Dieses famose Debütalbum ist weit mehr als eine Attitüde von Krach, das ist konzentrierte, melodisch strukturierte Wut in kreischendem Vorwärtsdrang. Nicht von ungefähr lautet eine der lyrischen Botschaften „…all we share is a love for rage.“ Rumms, auf die Zwölf!
Und zwar alle 10 Songs, die sämtlich auf gleich hohem Wirkungstreffer-Niveau unerbittlich zuschlagen, bis der Hörer völlig ausgeknockt ist. Aber Handtuch werfen ist nicht, gleich nochmal in den Ring und die nächste Runde einläuten. Endlosschleife und wieder und wieder geht sie ab die wilde „Doomscroll“ Fahrt.
Giftiger Soundtrack für die Handyhölle
Doomscrolling meint bezeichnenderweise das Konsumieren schlechter Nachrichten, die sich manche Jugendlich so lange reinziehen, bis ihr Handy zur Hölle wird. Dürfte genau die richtige Zielgruppe für diesen musikalischen Höllenritt der Newcomer sein, die so gekonnt Gift und Galle spucken, dass irische Erzkatholen wahrscheinlich schon nach dem Exorzisten rufen.

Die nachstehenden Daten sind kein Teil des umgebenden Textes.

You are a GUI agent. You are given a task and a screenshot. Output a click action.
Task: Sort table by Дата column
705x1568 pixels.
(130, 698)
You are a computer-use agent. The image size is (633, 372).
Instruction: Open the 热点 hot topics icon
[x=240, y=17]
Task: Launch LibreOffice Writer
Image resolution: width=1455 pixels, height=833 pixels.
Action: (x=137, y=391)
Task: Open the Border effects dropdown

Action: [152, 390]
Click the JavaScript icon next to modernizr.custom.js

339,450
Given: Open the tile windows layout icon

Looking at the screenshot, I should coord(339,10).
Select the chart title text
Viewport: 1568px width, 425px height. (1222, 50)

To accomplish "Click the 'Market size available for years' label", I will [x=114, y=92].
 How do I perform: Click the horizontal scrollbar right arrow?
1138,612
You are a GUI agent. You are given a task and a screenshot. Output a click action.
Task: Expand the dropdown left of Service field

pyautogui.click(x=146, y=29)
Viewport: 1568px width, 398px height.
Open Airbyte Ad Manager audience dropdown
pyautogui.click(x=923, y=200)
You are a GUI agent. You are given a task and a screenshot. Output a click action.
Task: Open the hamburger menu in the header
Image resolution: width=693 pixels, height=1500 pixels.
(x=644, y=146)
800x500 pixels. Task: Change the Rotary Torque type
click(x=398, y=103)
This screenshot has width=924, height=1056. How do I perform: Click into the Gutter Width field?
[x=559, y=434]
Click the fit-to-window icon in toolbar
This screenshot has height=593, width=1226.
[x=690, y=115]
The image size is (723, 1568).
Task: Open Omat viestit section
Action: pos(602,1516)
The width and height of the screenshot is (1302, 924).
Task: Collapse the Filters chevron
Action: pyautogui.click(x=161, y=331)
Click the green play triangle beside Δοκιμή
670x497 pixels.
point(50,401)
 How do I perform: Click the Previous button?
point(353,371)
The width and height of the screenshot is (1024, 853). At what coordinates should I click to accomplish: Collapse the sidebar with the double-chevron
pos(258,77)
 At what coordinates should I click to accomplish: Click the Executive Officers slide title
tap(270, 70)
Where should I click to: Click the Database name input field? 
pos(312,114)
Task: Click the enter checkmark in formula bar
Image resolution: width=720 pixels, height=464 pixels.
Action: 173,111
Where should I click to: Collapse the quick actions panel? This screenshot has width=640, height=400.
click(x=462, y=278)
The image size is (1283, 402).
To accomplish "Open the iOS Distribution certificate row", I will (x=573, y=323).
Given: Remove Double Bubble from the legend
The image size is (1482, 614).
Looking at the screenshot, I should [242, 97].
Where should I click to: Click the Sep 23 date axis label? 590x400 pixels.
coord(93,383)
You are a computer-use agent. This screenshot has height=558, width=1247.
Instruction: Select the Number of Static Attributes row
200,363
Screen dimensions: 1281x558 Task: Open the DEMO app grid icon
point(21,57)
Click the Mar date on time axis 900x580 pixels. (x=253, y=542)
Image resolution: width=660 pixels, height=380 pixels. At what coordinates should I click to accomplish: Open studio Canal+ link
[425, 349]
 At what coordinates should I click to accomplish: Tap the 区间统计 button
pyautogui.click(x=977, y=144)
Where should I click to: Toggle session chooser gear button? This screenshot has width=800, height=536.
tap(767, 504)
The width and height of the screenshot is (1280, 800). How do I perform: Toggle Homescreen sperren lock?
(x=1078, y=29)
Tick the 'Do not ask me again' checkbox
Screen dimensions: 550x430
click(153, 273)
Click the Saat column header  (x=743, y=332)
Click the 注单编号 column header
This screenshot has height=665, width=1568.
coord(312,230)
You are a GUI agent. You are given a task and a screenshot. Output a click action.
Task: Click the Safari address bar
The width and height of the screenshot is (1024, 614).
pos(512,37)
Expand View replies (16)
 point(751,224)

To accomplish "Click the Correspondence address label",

Womit wir schließlich beim Bandnamen wären, der mir vortrefflich gewählt scheint. Denn dass die nackten Lungen schmerzen nach so viel Raserei, dürfte jedem klar werden, der das Album über Kopfhörer auf maximum Volume hört, was eine unbedingte Empfehlung des Ohrtrommlers ist. Also, play it LOUD! LOUD! LOUD!
Nachbemerkung: Dublin ist seit einigen Jahren das Epizentrum progressiver Musik, die das Erbe von Punk und Post Punk auf unique Weise weiterentwickelt. Erst die Fontaines D.C., dann The Murder Capital, jetzt Naked Lungs. Was es mit diesem „Angry New Ireland“ auf sich hat, dazu empfehlen ich einen lesenswerten Beitrag des SPIN-Autors Max Pilley
Oh Mann, wie geil musss es in diesen Tagen sein, einen Probekeller in Dublin zu haben, um seine geballte jugendliche Energie in geilen musikalischen Lärm zu verwandeln.